A Guide to the Historical and Archaeological Publications of Societies in England and Wales, 1901-1933
Author: Edward Lindsay Carson Mullins
Publisher: London : Athlone P.
Published: 1968
Total Pages: 872
ISBN-13:
DOWNLOAD EBOOKRead and Download eBook Full
Author: Edward Lindsay Carson Mullins
Publisher: London : Athlone P.
Published: 1968
Total Pages: 872
ISBN-13:
DOWNLOAD EBOOKAuthor:
Publisher:
Published: 1844
Total Pages: 878
ISBN-13:
DOWNLOAD EBOOKAuthor:
Publisher:
Published: 1849
Total Pages: 938
ISBN-13:
DOWNLOAD EBOOKAuthor: James Silk Buckingham
Publisher:
Published: 1861
Total Pages: 896
ISBN-13:
DOWNLOAD EBOOKAuthor: Margaret Aston
Publisher: Cambridge University Press
Published: 2015-11-26
Total Pages: 1994
ISBN-13: 1316060470
DOWNLOAD EBOOKWhy were so many religious images and objects broken and damaged in the course of the Reformation?

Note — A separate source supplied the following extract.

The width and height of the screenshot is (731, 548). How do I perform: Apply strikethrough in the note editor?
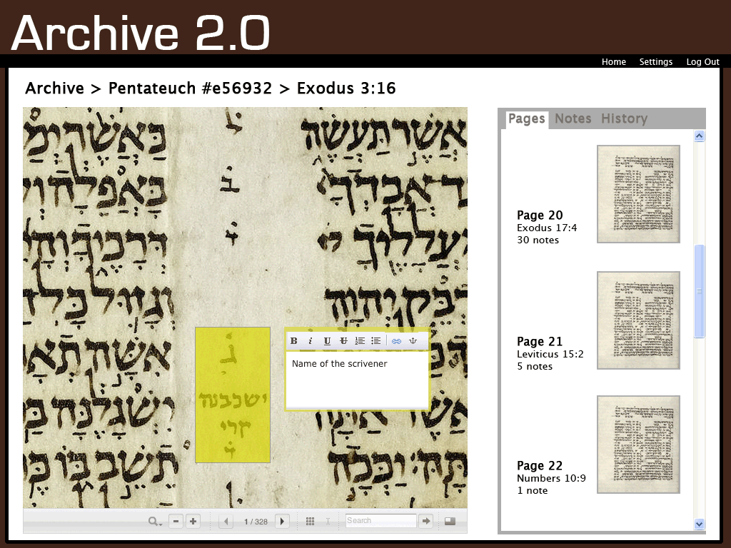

Margaret Aston's magisterial new book charts the conflicting imperatives of destruction and rebuilding throughout the English Reformation from the desecration of images, rails and screens to bells, organs and stained glass windows. She explores the motivations of those who smashed images of the crucifixion in stained glass windows and who pulled down crosses and defaced symbols of the Trinity. She shows that destruction was part of a methodology of religious revolution designed to change people as well as places and to forge in the long term new generations of new believers. Beyond blanked walls and whited windows were beliefs and minds impregnated by new modes of religious learning. Idol-breaking with its emphasis on the treacheries of images fundamentally transformed not only Anglican ways of worship but also of seeing, hearing and remembering.
Author:
Publisher:
Published: 1849
Total Pages: 1116
ISBN-13:
DOWNLOAD EBOOKAuthor: Debra Kelly
Publisher:
Published: 2013
Total Pages: 488
ISBN-13: 9781905165865
DOWNLOAD EBOOKThis book examines, for the first time, the history of the social, cultural, political and economic presence of the French in London, and explores the multiple ways in which this presence has contributed to the life of the city. The capital has often provided a place of refuge, from the Huguenots in the 17th century, through the period of the French Revolution, to various exile communities during the 19th century, and on to the Free French in the Second World War.It also considers the generation of French citizens who settled in post-war London, and goes on to provide insights into the contemporary French presence by assessing the motives and lives of French people seeking new opportunities in the late 20th and early 21st centuries. It analyses the impact that the French have had historically, and continue to have, on London life in the arts, gastronomy, business, industry and education, manifest in diverse places and institutions from the religious to the political via the educational, to the commercial and creative industries.